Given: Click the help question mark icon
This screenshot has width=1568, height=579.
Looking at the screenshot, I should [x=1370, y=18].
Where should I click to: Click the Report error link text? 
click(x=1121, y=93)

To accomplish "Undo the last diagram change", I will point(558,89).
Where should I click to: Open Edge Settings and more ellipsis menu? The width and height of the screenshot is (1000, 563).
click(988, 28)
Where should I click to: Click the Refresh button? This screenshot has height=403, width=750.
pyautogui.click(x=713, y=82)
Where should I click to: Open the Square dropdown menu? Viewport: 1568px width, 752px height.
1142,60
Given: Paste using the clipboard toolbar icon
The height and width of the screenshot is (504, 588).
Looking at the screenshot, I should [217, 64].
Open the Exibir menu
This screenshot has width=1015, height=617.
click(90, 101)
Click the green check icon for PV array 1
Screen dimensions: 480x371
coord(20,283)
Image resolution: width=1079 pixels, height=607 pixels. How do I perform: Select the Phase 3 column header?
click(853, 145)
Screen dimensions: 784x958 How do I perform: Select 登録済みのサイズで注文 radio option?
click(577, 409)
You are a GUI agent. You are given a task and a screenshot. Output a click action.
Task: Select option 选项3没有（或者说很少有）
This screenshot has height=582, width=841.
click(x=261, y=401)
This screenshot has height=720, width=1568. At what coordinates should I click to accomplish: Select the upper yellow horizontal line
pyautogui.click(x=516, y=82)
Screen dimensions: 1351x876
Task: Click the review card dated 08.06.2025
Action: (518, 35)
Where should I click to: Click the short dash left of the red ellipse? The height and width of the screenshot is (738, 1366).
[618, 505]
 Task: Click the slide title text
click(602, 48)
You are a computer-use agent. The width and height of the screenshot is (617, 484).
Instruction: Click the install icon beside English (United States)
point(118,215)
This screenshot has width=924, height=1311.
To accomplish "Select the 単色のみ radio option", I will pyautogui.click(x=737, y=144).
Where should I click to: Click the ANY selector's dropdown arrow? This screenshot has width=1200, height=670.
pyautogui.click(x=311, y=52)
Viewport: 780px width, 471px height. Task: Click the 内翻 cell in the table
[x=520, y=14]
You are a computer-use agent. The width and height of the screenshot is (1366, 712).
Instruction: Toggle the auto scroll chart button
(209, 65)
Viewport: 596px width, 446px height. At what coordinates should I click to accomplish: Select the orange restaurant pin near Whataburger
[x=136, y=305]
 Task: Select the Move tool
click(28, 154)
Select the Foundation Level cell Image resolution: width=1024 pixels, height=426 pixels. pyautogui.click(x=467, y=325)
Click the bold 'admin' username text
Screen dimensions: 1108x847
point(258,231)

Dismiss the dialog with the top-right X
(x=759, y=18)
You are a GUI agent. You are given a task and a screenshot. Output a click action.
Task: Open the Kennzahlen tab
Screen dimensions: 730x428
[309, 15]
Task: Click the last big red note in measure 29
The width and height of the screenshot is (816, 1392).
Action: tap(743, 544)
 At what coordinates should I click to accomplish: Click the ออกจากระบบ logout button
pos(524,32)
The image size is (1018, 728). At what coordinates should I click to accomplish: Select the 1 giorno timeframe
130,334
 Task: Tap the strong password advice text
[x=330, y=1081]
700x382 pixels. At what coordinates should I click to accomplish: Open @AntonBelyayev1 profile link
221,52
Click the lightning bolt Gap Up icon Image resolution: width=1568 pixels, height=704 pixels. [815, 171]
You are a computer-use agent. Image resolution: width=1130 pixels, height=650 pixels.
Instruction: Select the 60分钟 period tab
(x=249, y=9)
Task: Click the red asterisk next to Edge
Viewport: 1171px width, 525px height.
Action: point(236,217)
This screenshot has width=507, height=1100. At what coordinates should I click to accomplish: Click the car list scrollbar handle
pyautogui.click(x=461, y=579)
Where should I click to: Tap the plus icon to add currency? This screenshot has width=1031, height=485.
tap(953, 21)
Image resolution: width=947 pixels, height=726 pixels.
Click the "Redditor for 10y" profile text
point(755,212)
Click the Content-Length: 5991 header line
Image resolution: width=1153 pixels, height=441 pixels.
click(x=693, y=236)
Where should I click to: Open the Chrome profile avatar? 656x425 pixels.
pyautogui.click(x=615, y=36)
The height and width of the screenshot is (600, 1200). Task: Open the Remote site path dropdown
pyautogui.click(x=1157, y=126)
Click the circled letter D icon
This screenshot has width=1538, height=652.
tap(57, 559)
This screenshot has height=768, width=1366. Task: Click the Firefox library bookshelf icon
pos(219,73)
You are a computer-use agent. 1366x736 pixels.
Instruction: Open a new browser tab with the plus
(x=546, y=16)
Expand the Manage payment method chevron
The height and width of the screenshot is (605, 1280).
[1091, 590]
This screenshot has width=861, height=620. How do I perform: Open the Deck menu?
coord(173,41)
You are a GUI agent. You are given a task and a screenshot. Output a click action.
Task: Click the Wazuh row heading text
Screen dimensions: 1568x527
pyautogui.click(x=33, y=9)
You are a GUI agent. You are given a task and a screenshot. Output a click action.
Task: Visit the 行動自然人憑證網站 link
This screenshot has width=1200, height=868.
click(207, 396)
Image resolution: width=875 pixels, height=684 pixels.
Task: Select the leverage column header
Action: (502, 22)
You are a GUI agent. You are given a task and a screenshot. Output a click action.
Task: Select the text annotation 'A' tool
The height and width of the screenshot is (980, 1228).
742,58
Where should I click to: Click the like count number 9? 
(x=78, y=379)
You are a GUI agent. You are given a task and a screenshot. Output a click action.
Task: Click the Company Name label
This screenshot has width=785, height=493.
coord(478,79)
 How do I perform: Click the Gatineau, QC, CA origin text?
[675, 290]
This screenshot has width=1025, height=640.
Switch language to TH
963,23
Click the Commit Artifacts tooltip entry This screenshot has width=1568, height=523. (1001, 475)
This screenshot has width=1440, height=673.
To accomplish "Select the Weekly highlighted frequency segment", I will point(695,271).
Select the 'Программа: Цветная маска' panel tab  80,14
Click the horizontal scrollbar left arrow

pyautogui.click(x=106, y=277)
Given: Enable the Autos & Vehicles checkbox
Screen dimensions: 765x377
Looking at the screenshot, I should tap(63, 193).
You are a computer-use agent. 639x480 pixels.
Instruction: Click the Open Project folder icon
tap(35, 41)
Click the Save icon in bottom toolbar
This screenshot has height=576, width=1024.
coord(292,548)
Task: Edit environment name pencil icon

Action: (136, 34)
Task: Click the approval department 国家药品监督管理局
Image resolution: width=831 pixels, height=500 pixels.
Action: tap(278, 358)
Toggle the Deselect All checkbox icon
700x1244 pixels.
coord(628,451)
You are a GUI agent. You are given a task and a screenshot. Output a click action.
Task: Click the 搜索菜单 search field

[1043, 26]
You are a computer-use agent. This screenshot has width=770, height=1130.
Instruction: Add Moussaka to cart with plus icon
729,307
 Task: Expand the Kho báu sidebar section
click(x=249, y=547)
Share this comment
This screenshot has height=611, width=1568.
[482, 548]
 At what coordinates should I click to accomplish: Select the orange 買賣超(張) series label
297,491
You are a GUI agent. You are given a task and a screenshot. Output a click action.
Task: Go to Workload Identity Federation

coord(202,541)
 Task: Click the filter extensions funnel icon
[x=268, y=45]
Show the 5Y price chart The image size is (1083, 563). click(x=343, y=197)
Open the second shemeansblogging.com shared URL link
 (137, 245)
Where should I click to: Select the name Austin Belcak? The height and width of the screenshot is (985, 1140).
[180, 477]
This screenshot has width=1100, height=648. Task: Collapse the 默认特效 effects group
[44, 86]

+++++

-- Directions for this task --
The answer must be a single number: how many lines in the records above contain the word "will".

-- Result of this task --
3